WRITTEN TASK: Name every business entity that the court opinion below mentions, giving each with its full legal designation.

QUOTED PASSAGE:
##########
Case Law Cokic v. Fiore Powersports, LLC

Cokic v. Fiore Powersports, LLC

Document Cited Authorities (9) Cited in (1) Related

Peter A. Lachmann, Branford, for the appellant (plaintiff).

Bright, C. J., and Elgo and Eveleigh, Js.

BRIGHT, C. J.

The plaintiff, Dejan Robert Cokic, appeals from the judgment of the trial court awarding $2360.89 in attorney's fees to the defendant Village Marina, LLC. 1 On appeal, the plaintiff claims, inter alia, that the court abused its discretion in awarding the defendant attorney's fees on the basis of its conclusion that the plaintiff's claims against the defendant were brought without color and in bad faith. We agree and, therefore, reverse the judgment of the trial court. 2 This court set forth the following facts, as found by the trial court, Hon. Arthur A. Hiller , judge trial referee, and procedural history in the plaintiff's prior appeal. See Cokic v. Fiore Powersports, LLC , 209 Conn. App. 853, 269 A.3d 214 (2022). "A friend of the plaintiff brought a jet ski to Fiore Powersports, LLC (Fiore Powersports), for repair. The form that authorized the repairs listed Pruven Performance, Inc. (Pruven Performance), as the owner of the jet ski and the party responsible for payment. After the repairs were completed, an invoice was provided to Pruven Performance. One night, the jet ski was removed from Fiore Powersports, without payment or permission, and brought to the plaintiff's residence. Fiore Powersports commenced a small claims action against Pruven Performance to recover the cost of the repair work, and, on January 29, 2016, judgment was rendered in favor of Fiore Powersports in the amount of $1908.80.
##########
SUPPLIED MATERIAL:
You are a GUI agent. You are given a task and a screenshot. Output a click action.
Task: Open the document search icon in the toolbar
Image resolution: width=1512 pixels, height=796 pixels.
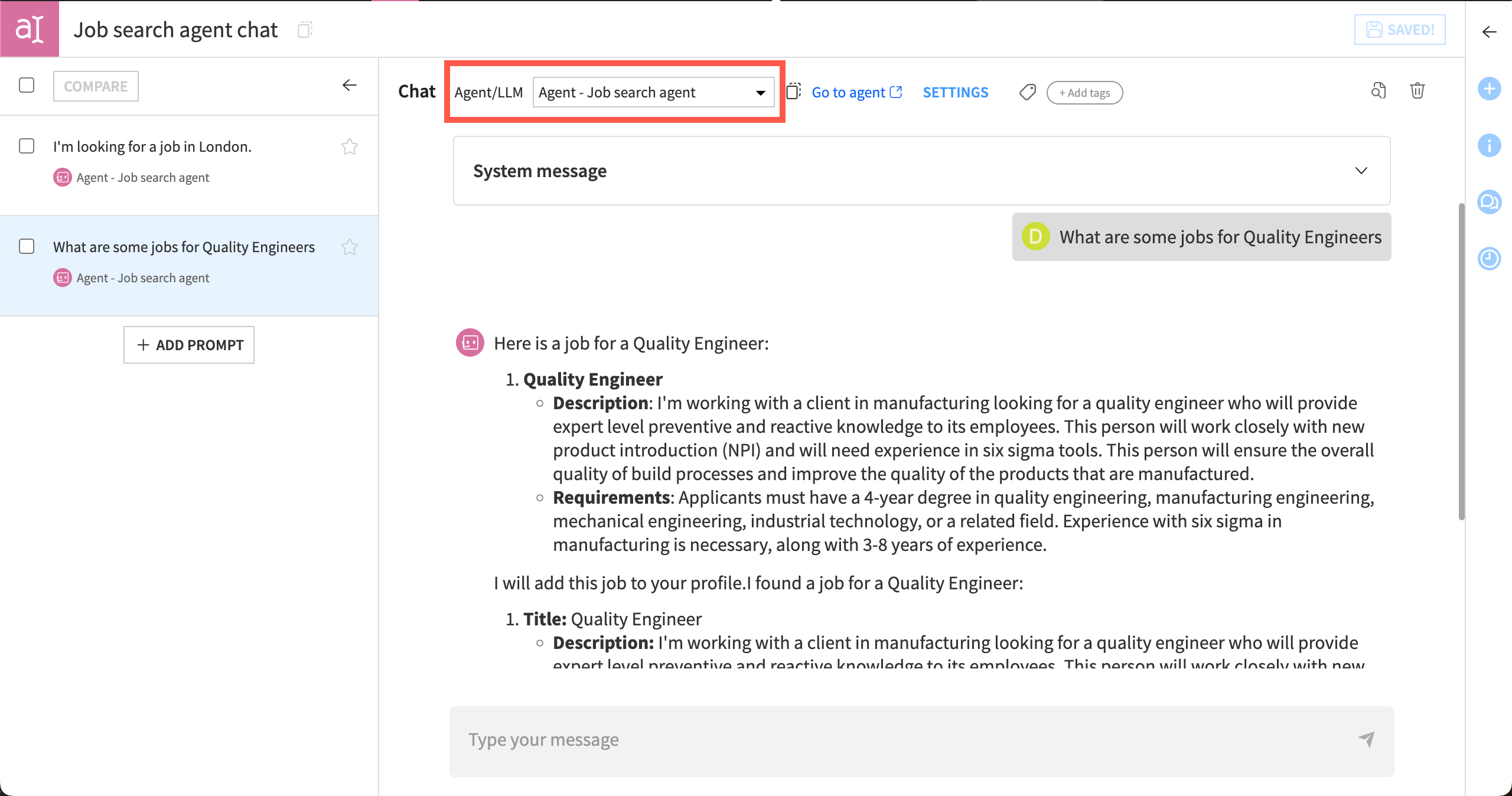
##########
THE COMPLETED TASK:
Fiore Powersports, LLC
Village Marina, LLC
Pruven Performance, Inc.